**Problem:** Arrange the part that opens with the line containing "Task: Click the layers icon on left edge" and closes with the line containing "Action: point(16,151)" as a two-column CSV with the headers request and answer, one row per item, putting each value in a single quoted field and replacing line breaks with spaces.

**Dataset records:**
++++

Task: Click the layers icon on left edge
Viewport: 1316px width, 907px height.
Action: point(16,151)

++++

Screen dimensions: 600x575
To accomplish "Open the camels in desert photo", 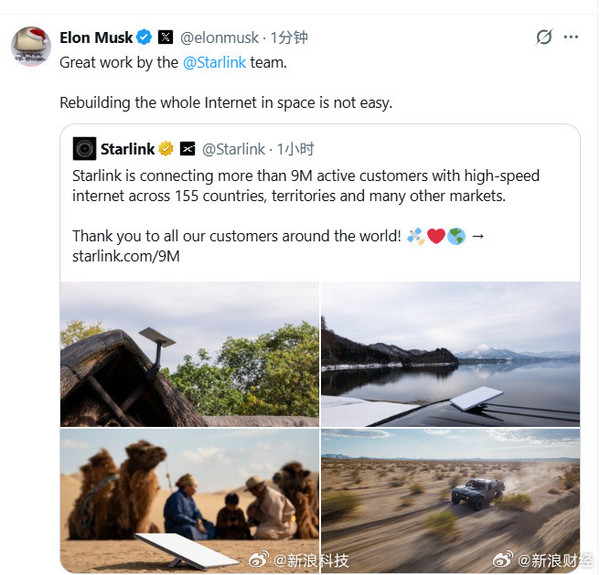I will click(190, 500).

++++

**Right answer:**
request,answer
"Task: Click the layers icon on left edge Viewport: 1316px width, 907px height.","Action: point(16,151)"